Em primeiro lugar, penso que Morin nos remete ao sentido original sempre que define a razão. As definições dadas por Morin ao longo de sua vasta obra não são sempre as mesmas. No entanto, Morin sempre guarda consigo a definição de razão como cálculo lógico, como coerência e como ordenamento que utiliza um método próprio.
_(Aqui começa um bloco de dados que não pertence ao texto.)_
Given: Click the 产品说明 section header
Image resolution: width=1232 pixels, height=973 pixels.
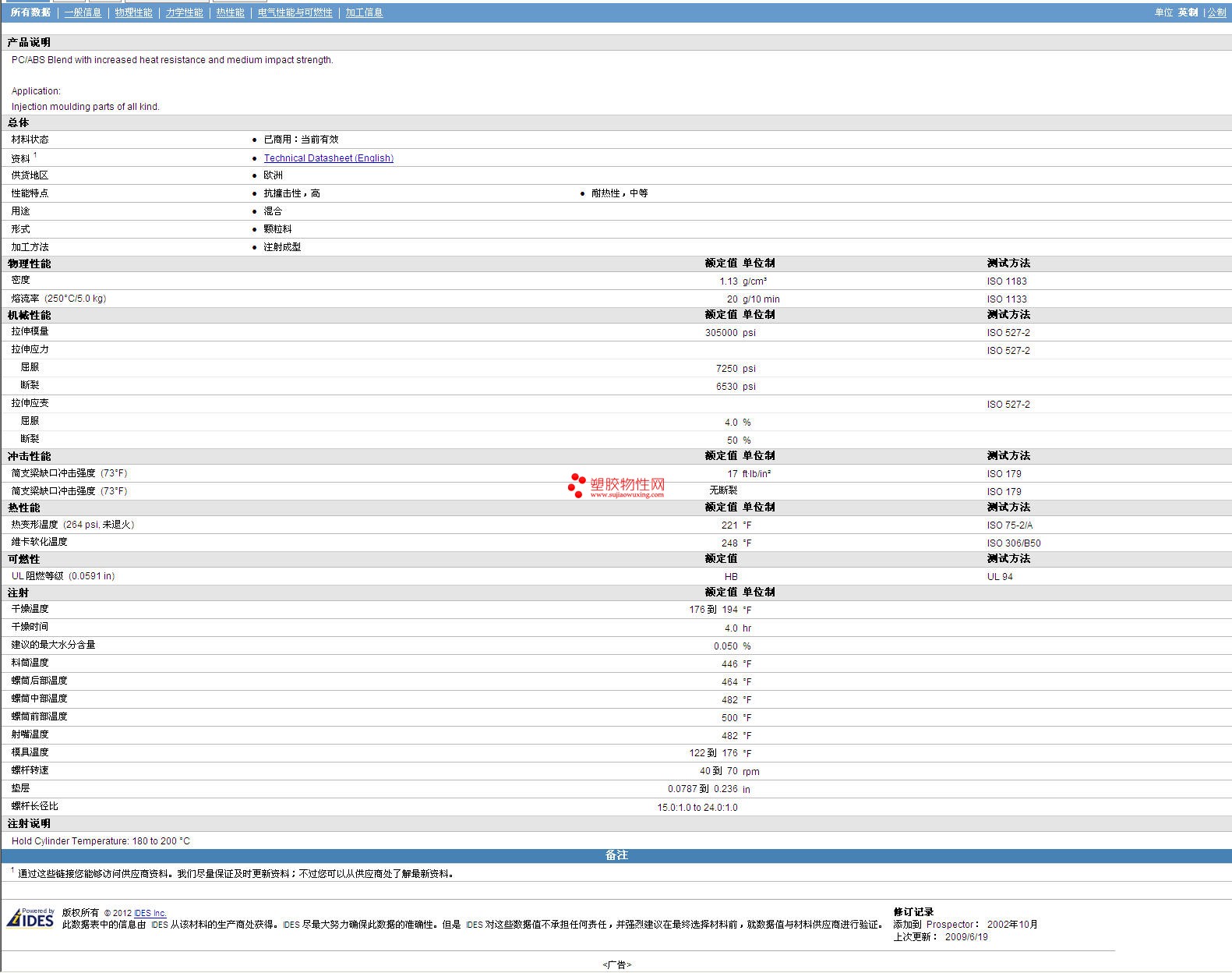Looking at the screenshot, I should (x=29, y=42).
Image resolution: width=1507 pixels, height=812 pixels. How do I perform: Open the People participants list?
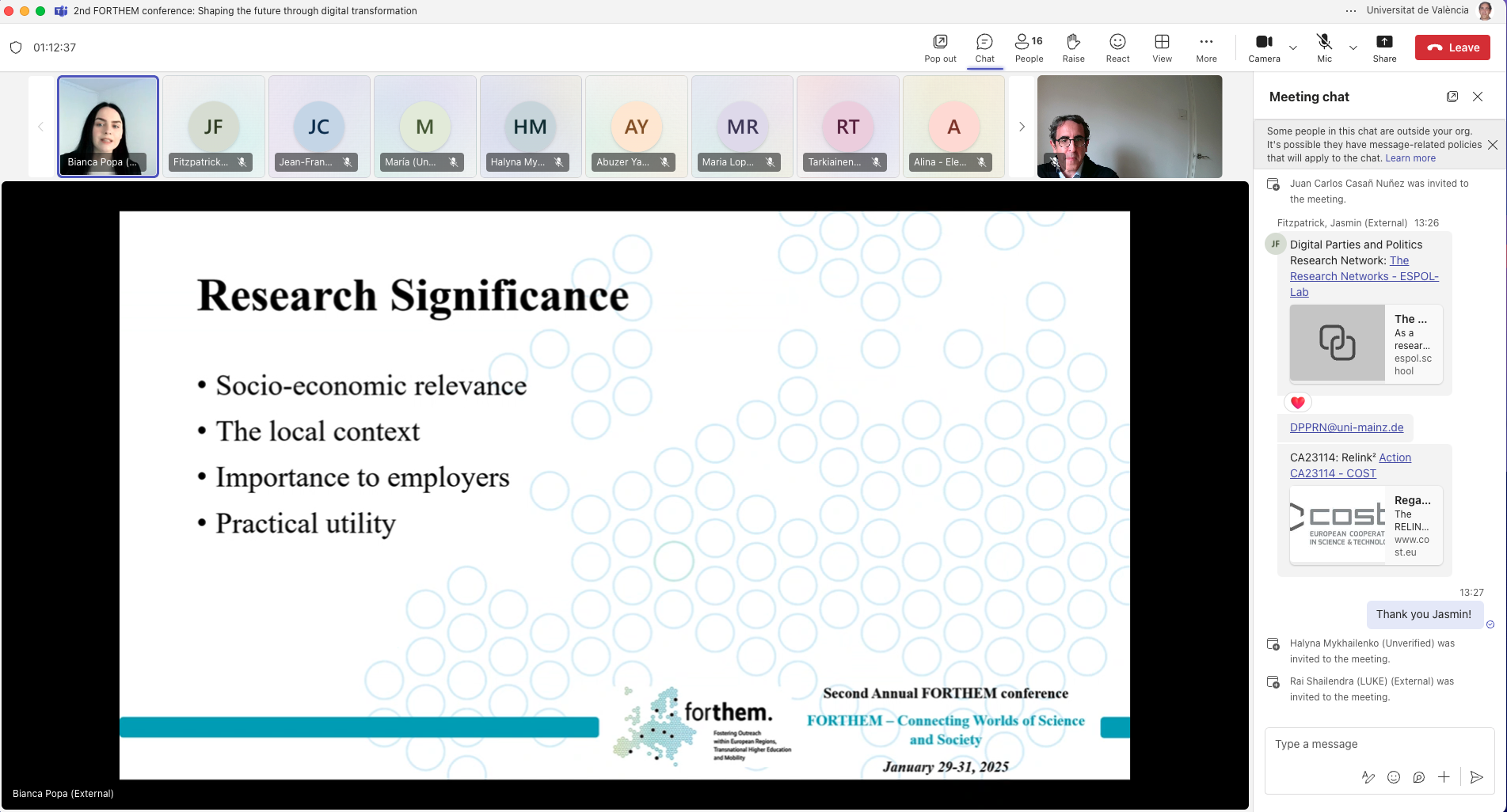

Ao mesmo tempo em que tem consciência de que a razão muda, no sentido de que ela estabelece relações dinâmicas com vários outros elementos, tais como o pensamento mítico, o afeto, as pulsões. Relações essas que se modificam ao longo dos vários contextos históricos da humanidade.

Em síntese, a razão ao mesmo tempo em que mantém o seu sentido original encontra-se em processo de constante mudança. Mudança que nem sempre significa mudança para melhor. Mudança que implica também em regressão. Examinaremos a seguir algumas definições e referências feitas por Morin para a razão a fim de tentar dar conta das múltiplas facetas que ela assume no pensamento complexo.